Rifampicin inhibits bacterial RNAP by binding to the beta (β) subunit, disrupting the DNA/RNA channel and blocking elongation of the RNA transcripts, which is bactericidal [1,5,6]. As such, mutations in rpoB, a gene that encodes the bacterial RNAP β-subunit, can cause high-level resistance to rifampicin; approximately 95% of M. tuberculosis clinical isolates resistant to rifampicin possess a non-synonymous mutation in an 81 base pair (bp) region of rpoB commonly referred to as the rifampicin-resistance-determining region (RRDR; rpoB/RRDR), and such mutations often confer high-level resistance to rifampicin [1,2,7,8]. Whilst antibiotic resistance in bacteria is associated with lower Darwinian fitness in the absence of antibiotics, clinical isolates of rifampicin-resistant bacteria do not suffer a fitness deficit and often have levels of fitness similar to, or higher than, those of wild-type drug-susceptible bacteria [1,9]. (Here, ‘fitness’ refers to ‘the ability of a pathogenic bacterium to establish an infection, replicate and persist in an infected host, and its capacity to be efficiently transmitted’ to more susceptible hosts [10]). Furthermore, clinical isolates of rifampicin-resistant M. tuberculosis carry multiple mutations in the RNAP encoding genes (i.e., rpoA, rpoB, rpoC, rpoD [rpoA/B/C/D]) [1,5], particularly rpoA and rpoC, which encode the alpha (α₂) and β′ subunits, respectively) [1,5,6]. It has been experimentally and/or epidemiologically demonstrated that these secondary mutations in RNAP genes offset the fitness cost associated with acquisition of rifampicin-resistance mutations in M. tuberculosis, resulting in drug-resistant bacteria that are as fit as the wildtype drug-susceptible strains [1,5,6,8,9]. So far, it has been proven that compensatory mutations in M. tuberculosis (i) exhibit convergent evolution and commonly occur in rifampicin-resistant clinical isolates with resistance-conferring mutations in the rpoB/RRDR, (ii) do not occur in rifampicin-susceptible clinical isolates nor in rifampicin-resistant clinical isolates without resistance-conferring mutations in the rpoB/RRDR [1,6,8–14] and, (iii) tend to be more prevalent in regions with the highest MDR-TB incidence in the world (e.g., countries in Southern Africa and Eastern Asia and/or Europe, e.g., South Africa, China, Russia, Abkhazia/Georgia, Uzbekistan, Kazakhstan, etc.) [1,6,9,12–15].

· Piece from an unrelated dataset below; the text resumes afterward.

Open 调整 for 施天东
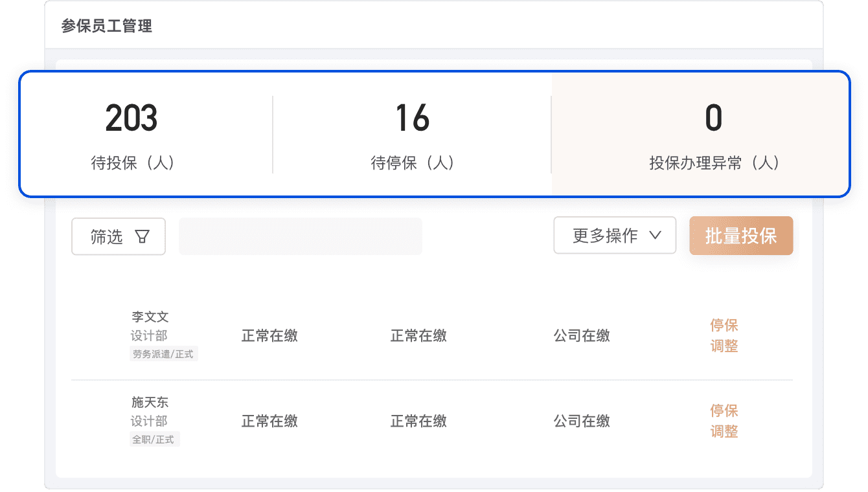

As yet, little is known about the patterns of RNAP compensatory mutations among rifampicin-resistant M. tuberculosis clinical isolates from Uganda, a TB-endemic country with a high burden of both TB and HIV/AIDS. Here, we studied the rpoA/B/C/D gene sequences from clinical isolates of MDR- and pan-susceptible M. tuberculosis from patients in Uganda, for patterns of mutations associated with rifampicin-resistance. Characterization of such mutations contributes to our understanding of the microbiologic factors underlying antimicrobial resistance emergence, particularly the compensatory mechanisms allowing drug-resistant M. tuberculosis to overcome antibiotic pressure and become highly transmissible.

Materials and methods

Study setting and isolates

This retrospective cross-sectional study was conducted on stored TB cultures at Makerere University College of Health Sciences in Kampala, Uganda, between 24^th June, 2019, and 17^th April, 2020. A total of 52 M. tuberculosis clinical isolates were studied, of which 20 were drug-susceptible and 32 were MDR-TB isolates, i.e., rifampicin-resistant and isoniazid-resistant. The clinical and demographic characteristics of the patients, sputum sampling and TB culturing procedures were described previously in the national and Kampala drug-resistance surveys [3,16]; briefly, the isolates were collected from a nationally representative cohort of new TB cases and previously treated sputum smear-positive patients registered at the TB diagnostic and treatment centres during 2009−2011 [3]. Similarly, phenotypic drug susceptibility testing for sensitivity to anti-TB drugs was described in the drug resistance surveys [3,16] however, repeat culturing and susceptibility testing using the Löwenstein-Jensen (L-J) proportional method was done to validate the susceptibility patterns. M. tuberculosis culturing and drug sensitivity testing were performed in a BSL-3 Mycobacteriology Laboratory at the Department of Medical Microbiology, Makerere University School of Health Sciences.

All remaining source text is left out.